Chereads / Incubus's Blood 2 / Chapter 64 - Do I even have a home to go back to?

Chapter 64 - Do I even have a home to go back to?

She was looking to me with so much hate that I could feel it, it was strong and not bitter sweet, she says this but I can just feel the ill-integrated intent coming from within her.

"Does Tina hate me again?"

And to be honest it excites me.

"W-What?" mixed confusion sweeps her face all of a sudden.

Clenching both her shirt and wrist; I might have been short, but with the pull of her cloth, I took care of the height gap in between us, and as I stood there looking up at her with my head being clearer than ever, I smiled and looked to her teary face,

"Because I'm Loathing you, Tina" there was this pause, we just stood there and it was like all around us was quiet, it literally felt like it was just the two of us, she was at a loss for words, because as of now, I'm hostile towards my so called lover, "And just like Mari I plan on eating the both of you sooner or later, so stay out of my way"

But then I let go of both her wrist and shirt and lightly pushed off of her, grabbing my mouth, and gasping as I can't believe that I just said that...

'I didn't mean to say that to her'

'No! I didn't mean that at all!!!'

Looking up at her face she was in shock as I just told her that I had wanted to devour her and my sister, or whatever the ficking fuck I just said, and with her just standing there I threw my hands out and tried to stop this from escalating before it got any worst.

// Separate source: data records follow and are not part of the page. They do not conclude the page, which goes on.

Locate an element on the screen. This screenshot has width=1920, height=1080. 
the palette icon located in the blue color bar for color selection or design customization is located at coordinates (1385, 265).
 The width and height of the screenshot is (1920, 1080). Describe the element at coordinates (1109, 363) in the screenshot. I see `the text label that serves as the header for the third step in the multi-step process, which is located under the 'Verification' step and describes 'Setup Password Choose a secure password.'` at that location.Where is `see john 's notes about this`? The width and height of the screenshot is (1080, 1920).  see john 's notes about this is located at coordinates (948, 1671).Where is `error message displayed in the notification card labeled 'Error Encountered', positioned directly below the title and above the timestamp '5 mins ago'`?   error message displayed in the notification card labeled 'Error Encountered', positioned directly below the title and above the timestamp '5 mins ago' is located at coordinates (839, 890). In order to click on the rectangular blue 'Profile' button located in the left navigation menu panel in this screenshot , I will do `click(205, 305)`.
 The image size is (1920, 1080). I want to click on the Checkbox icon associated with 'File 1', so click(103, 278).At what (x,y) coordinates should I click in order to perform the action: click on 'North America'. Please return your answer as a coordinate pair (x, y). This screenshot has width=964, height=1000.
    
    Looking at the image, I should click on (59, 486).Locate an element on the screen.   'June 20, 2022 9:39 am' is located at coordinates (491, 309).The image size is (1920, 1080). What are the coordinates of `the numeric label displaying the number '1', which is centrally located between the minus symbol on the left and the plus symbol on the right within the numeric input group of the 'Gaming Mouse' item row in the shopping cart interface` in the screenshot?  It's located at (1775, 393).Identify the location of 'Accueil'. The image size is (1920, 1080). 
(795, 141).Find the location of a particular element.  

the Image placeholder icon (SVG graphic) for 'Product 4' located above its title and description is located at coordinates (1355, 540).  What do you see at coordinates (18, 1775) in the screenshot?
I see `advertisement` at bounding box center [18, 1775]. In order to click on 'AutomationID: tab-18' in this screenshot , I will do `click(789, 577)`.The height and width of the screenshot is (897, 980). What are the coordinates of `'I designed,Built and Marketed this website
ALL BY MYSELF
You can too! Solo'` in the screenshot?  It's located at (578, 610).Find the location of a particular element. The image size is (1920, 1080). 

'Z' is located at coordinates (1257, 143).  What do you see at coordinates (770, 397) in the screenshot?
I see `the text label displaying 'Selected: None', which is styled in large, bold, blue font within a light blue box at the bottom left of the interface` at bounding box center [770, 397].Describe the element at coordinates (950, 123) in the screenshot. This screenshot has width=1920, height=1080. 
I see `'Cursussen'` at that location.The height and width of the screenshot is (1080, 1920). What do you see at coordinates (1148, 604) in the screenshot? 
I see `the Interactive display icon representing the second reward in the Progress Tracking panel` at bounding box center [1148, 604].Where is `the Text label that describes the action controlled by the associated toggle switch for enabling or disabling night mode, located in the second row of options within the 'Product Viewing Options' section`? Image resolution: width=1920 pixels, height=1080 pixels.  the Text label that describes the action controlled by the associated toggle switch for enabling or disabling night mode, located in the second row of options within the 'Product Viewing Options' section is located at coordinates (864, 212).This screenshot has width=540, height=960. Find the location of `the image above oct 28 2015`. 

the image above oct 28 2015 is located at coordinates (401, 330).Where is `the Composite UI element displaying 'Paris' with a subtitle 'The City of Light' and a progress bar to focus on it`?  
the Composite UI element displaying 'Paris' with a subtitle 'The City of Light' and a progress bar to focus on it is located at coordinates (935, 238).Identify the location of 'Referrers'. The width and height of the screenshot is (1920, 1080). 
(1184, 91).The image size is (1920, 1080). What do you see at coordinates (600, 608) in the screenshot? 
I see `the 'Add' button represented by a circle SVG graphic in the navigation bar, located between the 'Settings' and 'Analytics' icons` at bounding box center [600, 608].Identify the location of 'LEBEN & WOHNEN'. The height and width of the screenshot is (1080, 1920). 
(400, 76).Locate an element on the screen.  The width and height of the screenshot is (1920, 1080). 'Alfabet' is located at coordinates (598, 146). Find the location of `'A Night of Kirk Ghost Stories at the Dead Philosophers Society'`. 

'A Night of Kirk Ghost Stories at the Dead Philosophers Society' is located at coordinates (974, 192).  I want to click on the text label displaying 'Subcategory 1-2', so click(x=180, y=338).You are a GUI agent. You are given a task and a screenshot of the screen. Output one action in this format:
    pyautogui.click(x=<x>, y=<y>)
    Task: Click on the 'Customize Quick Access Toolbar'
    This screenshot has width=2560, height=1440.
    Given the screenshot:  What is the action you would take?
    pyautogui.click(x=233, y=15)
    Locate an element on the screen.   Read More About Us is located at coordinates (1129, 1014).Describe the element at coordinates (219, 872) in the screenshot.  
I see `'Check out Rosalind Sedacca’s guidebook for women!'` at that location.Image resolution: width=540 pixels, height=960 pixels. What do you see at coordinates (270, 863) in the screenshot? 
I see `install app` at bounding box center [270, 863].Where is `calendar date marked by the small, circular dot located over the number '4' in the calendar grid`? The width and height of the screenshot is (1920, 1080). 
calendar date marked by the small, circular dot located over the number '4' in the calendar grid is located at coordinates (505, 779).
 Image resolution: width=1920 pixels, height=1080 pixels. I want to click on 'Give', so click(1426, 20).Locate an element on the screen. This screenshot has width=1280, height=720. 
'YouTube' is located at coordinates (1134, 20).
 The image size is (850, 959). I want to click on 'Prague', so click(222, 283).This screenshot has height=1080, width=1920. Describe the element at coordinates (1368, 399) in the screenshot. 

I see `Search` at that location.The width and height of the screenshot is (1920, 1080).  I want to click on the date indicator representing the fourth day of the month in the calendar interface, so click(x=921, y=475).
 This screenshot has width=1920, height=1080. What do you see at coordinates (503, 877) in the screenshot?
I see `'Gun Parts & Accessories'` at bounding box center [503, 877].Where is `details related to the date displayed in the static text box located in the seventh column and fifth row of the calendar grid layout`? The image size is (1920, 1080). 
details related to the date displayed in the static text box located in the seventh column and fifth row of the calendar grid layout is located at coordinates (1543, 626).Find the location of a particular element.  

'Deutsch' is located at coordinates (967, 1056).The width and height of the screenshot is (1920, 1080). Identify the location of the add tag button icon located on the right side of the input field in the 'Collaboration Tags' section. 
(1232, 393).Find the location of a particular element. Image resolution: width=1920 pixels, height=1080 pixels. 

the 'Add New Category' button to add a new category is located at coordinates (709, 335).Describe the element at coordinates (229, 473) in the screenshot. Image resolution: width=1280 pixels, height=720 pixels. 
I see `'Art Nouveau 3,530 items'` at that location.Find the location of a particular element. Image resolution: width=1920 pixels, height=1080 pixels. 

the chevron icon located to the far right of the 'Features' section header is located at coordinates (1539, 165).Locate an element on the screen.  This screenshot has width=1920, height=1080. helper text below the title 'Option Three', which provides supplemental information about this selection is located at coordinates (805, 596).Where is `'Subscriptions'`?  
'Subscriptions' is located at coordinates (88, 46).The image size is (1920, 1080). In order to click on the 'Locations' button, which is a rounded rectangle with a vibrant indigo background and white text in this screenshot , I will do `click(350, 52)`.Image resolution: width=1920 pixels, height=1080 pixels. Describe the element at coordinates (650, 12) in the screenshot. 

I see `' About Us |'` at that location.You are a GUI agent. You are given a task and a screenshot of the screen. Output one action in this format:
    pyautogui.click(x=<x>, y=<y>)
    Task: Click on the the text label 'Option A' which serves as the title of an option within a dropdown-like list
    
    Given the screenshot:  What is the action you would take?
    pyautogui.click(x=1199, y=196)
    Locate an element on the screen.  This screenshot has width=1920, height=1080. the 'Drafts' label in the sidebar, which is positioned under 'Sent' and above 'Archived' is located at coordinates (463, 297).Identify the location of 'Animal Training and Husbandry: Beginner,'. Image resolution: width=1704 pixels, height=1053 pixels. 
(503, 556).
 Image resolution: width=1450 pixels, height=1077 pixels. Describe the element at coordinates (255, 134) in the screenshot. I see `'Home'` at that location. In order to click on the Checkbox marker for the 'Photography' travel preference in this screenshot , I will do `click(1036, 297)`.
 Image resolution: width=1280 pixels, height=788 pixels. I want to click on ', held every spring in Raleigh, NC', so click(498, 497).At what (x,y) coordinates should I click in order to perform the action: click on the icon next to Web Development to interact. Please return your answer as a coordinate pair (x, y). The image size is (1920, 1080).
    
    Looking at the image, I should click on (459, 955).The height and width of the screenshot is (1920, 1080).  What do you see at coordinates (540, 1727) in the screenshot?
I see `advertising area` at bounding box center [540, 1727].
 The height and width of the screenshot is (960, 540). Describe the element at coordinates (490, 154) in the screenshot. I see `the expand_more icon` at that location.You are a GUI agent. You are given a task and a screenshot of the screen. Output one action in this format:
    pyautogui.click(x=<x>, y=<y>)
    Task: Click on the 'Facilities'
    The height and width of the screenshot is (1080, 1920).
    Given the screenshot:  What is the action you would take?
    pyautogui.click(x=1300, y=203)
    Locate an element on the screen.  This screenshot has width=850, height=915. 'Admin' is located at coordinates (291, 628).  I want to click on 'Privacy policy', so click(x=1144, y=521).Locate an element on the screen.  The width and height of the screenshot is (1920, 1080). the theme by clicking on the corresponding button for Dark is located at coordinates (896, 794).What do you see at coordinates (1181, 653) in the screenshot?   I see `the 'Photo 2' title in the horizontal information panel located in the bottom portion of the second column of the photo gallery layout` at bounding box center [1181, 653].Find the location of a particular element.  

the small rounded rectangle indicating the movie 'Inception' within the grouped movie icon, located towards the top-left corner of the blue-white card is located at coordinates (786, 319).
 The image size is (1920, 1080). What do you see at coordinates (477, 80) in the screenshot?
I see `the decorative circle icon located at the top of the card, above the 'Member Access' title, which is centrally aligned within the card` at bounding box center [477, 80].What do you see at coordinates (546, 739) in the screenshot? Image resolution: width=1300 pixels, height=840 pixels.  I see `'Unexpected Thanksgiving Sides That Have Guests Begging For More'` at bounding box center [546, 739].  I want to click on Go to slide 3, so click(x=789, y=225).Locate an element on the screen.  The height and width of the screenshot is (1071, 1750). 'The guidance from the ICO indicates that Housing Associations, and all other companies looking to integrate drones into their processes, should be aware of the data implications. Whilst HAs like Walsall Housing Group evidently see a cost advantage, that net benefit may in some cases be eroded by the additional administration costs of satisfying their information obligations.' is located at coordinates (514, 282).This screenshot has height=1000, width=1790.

"No that didn't come out right! That's not what I meant! I didn't mean it at all! It's not true it's just my hunger is getting to me! Yeah, that's it! I'm just hungry and not thinking straight Tina! I'm like a vegan I don't eat people! Well, I do! But I don't kill them! I'm not a murderer so don't worry! I don't plan on eating you or Mari! I've never killed anyone before in this life, Hiro has, but I haven't and I don't ever want to!" wait does she know Hiro's killed before? Fuck!!!

Just standing there trying to explain myself or at least mass panicking right now, I felt a shift in the air around us, before it was her hostile towards me, she was mad, she probably saw me with that girl so that's what set her off, but now it's different, I feel like there's a swift air of worry surrounding me, and it's not just from just her, but myself.

Looking down,

"I'm not a monster... Why do I feel like one so much though, I don't think that they should have saved me from that prison place, perhaps I should have stayed, I'm turning into a Demon like the others aren't I" without noticing It, I spoke my mind.

Looking up at her,

She was looking down at me and giving me such a face that it struck me that I've said too much, I've overwhelmed her, she can't take what I'm saying and is getting all jumbled up with information and thoughts.

"Tina? You alright??"

Steam puffed from out her head in a metaphorical manner, she was brain fried, I doubt she can understand what's going on, I guess she's not all changed, some of her is the same from like in the Novel?

"T-Tina?"

Stepping back I hadn't the slightest idea on what to do, this was an awkward situation and I had no clue on how to continue this, her brain was a mess and I'm pretty sure that I'm going insane again?

"Today's such a drag..."

Feeling a slight sting in my head, I shook it off and as I tried shaking Tina she dropped her dagger as she was so perplexed and it looked as if she was fighting with inner thoughts?

Is she broken?

Did I break her?

No, she's just thinking... Right?

Ugh this trip has turned into one hell of a mess.

I wanna go home.

Speaking of home? Do I even have one now???